Rows excerpted from a collection
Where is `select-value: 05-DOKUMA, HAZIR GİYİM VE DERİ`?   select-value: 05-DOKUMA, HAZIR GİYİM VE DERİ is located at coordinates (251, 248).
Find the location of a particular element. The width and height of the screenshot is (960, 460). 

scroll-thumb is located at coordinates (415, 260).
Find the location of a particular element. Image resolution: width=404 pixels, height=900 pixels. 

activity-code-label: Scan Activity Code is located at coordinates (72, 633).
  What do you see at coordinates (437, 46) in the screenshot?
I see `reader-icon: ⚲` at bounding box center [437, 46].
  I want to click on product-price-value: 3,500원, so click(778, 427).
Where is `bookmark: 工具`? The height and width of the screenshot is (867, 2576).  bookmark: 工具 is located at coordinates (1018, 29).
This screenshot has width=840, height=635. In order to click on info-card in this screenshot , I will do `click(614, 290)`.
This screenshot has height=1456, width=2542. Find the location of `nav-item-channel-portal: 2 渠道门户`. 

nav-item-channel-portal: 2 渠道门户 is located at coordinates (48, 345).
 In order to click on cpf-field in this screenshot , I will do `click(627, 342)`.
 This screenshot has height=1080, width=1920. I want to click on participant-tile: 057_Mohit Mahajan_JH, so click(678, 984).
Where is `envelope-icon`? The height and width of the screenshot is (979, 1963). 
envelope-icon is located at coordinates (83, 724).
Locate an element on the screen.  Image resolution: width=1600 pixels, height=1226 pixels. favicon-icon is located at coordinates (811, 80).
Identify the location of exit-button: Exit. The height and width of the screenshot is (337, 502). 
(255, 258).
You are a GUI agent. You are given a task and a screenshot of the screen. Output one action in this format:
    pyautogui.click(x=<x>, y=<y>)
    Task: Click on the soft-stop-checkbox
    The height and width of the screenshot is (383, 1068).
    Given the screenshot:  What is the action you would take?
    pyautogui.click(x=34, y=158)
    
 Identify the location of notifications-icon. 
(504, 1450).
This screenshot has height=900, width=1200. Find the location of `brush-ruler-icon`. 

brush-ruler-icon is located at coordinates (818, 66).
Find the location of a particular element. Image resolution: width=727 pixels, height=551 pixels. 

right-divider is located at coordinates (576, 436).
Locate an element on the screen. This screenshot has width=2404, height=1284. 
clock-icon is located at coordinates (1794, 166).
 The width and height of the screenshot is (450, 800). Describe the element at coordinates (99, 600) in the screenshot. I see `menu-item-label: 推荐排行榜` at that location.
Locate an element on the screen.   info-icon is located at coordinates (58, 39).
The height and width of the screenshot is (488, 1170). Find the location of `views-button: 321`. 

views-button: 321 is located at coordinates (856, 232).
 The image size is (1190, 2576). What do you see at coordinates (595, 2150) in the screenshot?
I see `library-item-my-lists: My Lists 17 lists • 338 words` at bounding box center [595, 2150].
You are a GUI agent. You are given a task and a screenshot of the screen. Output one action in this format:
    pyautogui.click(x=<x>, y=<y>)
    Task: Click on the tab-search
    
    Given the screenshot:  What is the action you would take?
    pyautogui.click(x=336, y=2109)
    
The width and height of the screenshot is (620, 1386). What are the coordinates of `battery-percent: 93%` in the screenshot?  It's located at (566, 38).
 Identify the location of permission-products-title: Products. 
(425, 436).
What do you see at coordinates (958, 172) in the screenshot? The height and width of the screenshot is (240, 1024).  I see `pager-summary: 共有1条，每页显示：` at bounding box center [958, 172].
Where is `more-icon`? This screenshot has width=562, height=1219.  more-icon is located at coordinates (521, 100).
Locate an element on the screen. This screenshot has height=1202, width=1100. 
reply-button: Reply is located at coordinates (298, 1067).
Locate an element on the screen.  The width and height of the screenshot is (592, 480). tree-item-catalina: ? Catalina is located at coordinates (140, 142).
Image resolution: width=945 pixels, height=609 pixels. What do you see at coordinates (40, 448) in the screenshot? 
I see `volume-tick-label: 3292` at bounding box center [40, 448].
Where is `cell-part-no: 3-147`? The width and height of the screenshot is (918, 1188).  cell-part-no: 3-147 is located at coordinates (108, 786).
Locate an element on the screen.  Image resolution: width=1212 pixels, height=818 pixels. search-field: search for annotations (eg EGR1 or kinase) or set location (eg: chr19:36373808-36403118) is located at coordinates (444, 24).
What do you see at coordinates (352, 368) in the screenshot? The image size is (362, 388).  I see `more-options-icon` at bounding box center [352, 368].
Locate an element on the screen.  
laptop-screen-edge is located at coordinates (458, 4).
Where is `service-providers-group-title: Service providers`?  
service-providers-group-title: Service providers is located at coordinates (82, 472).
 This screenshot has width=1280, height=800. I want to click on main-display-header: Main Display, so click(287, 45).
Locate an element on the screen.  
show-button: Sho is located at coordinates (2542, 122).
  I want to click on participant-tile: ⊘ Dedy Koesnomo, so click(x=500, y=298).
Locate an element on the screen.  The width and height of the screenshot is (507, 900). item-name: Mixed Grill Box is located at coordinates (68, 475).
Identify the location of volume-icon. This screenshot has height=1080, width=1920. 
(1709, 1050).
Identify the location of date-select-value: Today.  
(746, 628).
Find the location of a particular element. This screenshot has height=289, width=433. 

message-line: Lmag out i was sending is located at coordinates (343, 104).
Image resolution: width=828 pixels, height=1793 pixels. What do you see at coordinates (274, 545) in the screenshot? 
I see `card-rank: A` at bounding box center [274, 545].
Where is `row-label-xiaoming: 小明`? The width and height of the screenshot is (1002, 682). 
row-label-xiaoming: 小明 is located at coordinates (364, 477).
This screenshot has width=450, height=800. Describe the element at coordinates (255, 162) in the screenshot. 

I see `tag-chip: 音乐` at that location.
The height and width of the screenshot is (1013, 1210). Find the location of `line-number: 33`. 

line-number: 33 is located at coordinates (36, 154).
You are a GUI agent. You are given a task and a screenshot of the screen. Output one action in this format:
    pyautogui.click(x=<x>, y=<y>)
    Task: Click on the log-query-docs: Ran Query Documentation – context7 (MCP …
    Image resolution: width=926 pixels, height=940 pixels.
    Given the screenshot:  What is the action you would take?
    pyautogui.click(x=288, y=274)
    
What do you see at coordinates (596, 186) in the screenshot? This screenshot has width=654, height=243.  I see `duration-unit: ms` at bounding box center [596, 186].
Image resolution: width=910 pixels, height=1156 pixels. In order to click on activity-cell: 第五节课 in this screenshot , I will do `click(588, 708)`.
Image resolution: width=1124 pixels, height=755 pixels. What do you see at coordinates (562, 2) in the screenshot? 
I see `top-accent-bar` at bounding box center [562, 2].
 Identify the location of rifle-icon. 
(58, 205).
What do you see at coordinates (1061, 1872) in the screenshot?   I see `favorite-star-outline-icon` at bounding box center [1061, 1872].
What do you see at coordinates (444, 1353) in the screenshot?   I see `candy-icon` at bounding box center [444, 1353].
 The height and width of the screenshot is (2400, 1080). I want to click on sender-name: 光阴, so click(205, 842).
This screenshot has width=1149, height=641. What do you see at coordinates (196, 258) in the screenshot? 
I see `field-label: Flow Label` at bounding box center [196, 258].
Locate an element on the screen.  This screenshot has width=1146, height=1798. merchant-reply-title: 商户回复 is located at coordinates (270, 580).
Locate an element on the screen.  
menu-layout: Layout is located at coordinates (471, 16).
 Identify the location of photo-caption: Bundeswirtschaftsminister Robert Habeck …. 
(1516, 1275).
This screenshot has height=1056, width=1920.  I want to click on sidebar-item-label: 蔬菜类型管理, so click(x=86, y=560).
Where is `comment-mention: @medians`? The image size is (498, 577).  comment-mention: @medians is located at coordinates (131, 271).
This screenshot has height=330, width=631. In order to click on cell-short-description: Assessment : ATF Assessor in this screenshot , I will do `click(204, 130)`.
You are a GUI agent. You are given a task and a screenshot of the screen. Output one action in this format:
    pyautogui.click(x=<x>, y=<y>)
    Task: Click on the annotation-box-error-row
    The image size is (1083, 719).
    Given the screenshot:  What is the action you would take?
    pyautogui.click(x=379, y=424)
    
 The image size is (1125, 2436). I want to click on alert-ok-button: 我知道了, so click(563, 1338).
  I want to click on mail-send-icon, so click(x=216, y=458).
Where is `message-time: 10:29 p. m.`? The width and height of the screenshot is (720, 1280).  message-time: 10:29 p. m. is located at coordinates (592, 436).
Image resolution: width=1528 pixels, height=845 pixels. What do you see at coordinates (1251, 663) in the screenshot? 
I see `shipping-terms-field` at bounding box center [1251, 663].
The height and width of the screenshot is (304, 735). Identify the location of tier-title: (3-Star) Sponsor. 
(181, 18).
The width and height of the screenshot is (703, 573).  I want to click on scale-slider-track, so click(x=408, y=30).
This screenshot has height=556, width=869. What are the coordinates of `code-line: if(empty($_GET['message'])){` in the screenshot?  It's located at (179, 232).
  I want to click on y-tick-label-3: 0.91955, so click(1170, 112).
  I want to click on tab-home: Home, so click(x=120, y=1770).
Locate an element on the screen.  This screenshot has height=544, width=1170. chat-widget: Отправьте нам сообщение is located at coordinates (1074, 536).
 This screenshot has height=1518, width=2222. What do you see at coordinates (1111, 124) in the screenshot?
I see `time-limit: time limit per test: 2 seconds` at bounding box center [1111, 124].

* _Task brief_: Please pull out the rows word for word, from the start of the rows through the line that contains "(255, 258).", with that line included.

* _Task result_:
Where is `select-value: 05-DOKUMA, HAZIR GİYİM VE DERİ`?   select-value: 05-DOKUMA, HAZIR GİYİM VE DERİ is located at coordinates (251, 248).
Find the location of a particular element. The width and height of the screenshot is (960, 460). 

scroll-thumb is located at coordinates (415, 260).
Find the location of a particular element. Image resolution: width=404 pixels, height=900 pixels. 

activity-code-label: Scan Activity Code is located at coordinates (72, 633).
  What do you see at coordinates (437, 46) in the screenshot?
I see `reader-icon: ⚲` at bounding box center [437, 46].
  I want to click on product-price-value: 3,500원, so click(778, 427).
Where is `bookmark: 工具`? The height and width of the screenshot is (867, 2576).  bookmark: 工具 is located at coordinates (1018, 29).
This screenshot has width=840, height=635. In order to click on info-card in this screenshot , I will do `click(614, 290)`.
This screenshot has height=1456, width=2542. Find the location of `nav-item-channel-portal: 2 渠道门户`. 

nav-item-channel-portal: 2 渠道门户 is located at coordinates (48, 345).
 In order to click on cpf-field in this screenshot , I will do `click(627, 342)`.
 This screenshot has height=1080, width=1920. I want to click on participant-tile: 057_Mohit Mahajan_JH, so click(678, 984).
Where is `envelope-icon`? The height and width of the screenshot is (979, 1963). 
envelope-icon is located at coordinates (83, 724).
Locate an element on the screen.  Image resolution: width=1600 pixels, height=1226 pixels. favicon-icon is located at coordinates (811, 80).
Identify the location of exit-button: Exit. The height and width of the screenshot is (337, 502). 
(255, 258).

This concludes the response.